# [TASK REQUIREMENTS]
Once the line holding "This screenshot has height=703, width=1554." is found in the listing below, write it out and each later line exactly, up to and including the one holding "Task: Select Go to 'Tasks List' page option".

_ _ _

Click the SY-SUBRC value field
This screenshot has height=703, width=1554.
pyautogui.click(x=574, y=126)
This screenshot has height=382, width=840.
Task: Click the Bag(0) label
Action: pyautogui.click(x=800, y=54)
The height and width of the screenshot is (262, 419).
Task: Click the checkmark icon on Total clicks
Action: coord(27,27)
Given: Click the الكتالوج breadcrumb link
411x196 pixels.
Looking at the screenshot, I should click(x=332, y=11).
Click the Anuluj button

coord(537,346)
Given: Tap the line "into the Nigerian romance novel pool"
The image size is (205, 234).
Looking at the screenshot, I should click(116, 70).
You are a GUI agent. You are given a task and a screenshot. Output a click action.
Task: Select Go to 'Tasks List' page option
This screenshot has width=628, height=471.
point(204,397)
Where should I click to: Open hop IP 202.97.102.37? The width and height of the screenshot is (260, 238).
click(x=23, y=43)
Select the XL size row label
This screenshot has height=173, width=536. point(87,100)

_ _ _

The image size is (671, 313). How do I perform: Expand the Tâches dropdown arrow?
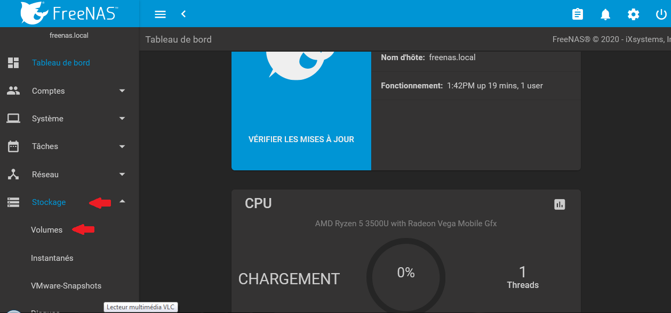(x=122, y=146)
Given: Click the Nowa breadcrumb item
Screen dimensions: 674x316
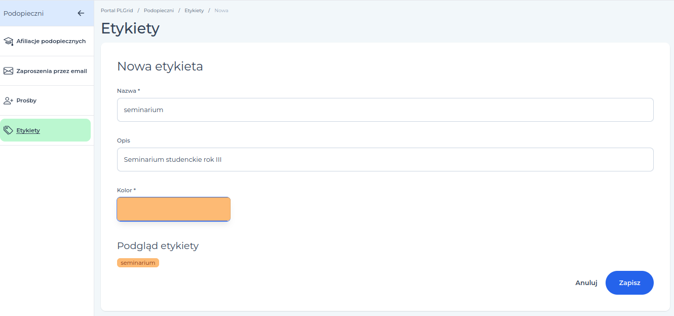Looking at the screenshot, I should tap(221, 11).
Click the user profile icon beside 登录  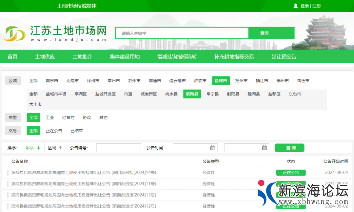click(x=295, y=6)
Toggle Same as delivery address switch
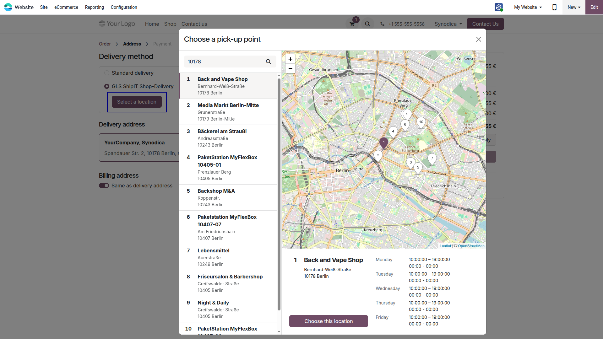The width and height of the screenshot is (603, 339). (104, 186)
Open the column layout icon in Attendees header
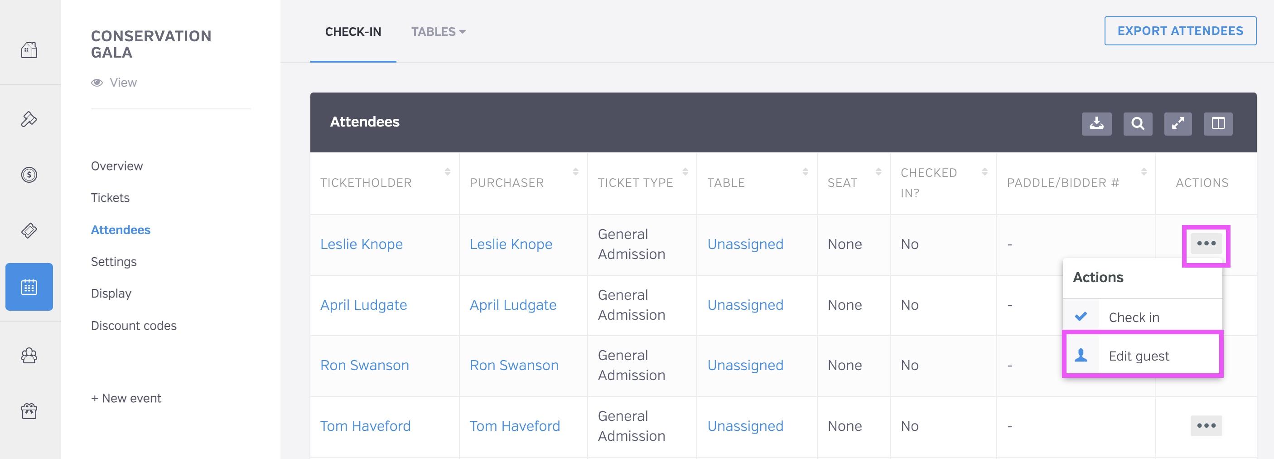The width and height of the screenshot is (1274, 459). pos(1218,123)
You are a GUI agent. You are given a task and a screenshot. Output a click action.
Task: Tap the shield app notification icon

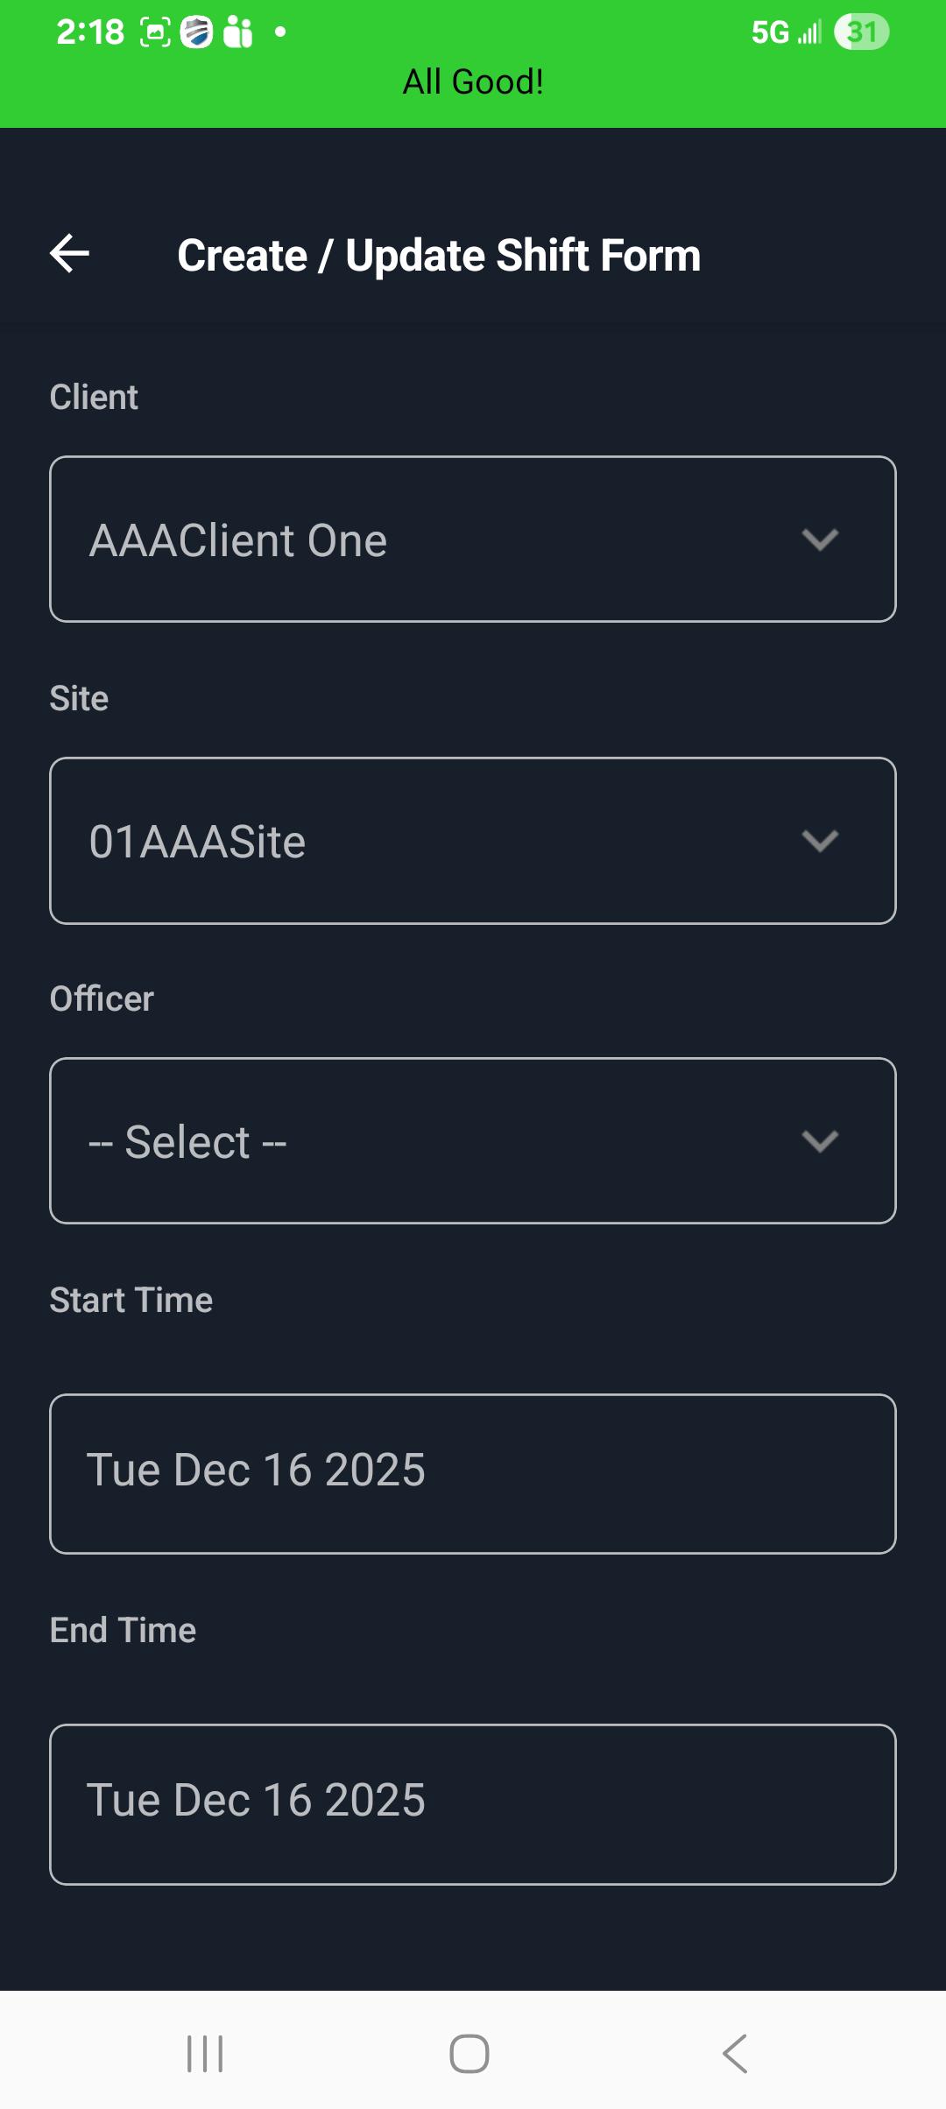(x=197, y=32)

_ _ _

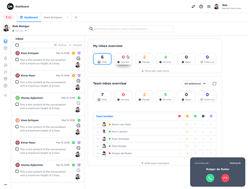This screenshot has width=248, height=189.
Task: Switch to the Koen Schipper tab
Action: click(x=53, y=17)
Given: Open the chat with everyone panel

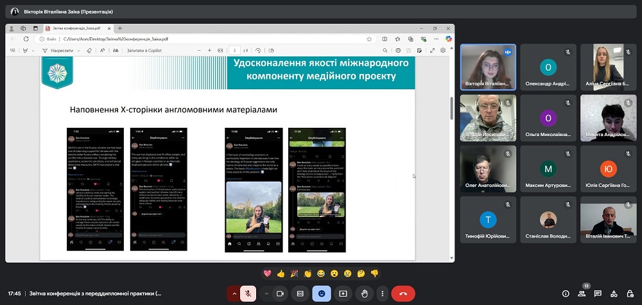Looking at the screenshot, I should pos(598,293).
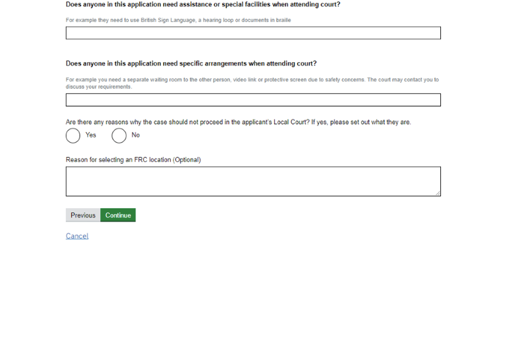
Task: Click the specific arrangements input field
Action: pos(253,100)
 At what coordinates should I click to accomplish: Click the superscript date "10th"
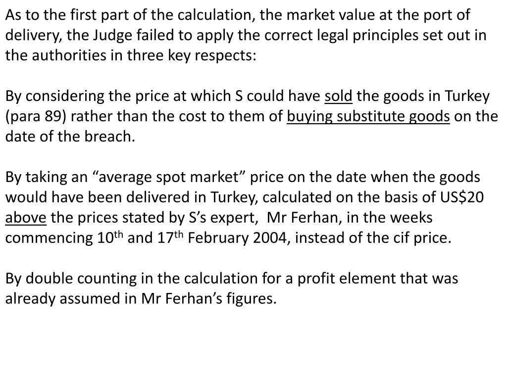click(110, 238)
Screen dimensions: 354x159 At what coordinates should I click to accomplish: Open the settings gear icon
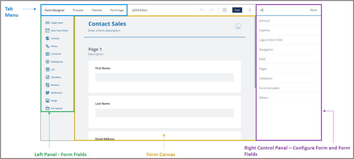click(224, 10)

_ _ _

# [TASK ANSWER]
This screenshot has height=703, width=1554.
pyautogui.click(x=574, y=126)
This screenshot has height=382, width=840.
Task: Click the Bag(0) label
Action: pyautogui.click(x=800, y=54)
The height and width of the screenshot is (262, 419).
Task: Click the checkmark icon on Total clicks
Action: coord(27,27)
Given: Click the الكتالوج breadcrumb link
411x196 pixels.
Looking at the screenshot, I should click(x=332, y=11).
Click the Anuluj button

coord(537,346)
Given: Tap the line "into the Nigerian romance novel pool"
The image size is (205, 234).
Looking at the screenshot, I should click(116, 70).
You are a GUI agent. You are given a task and a screenshot. Output a click action.
Task: Select Go to 'Tasks List' page option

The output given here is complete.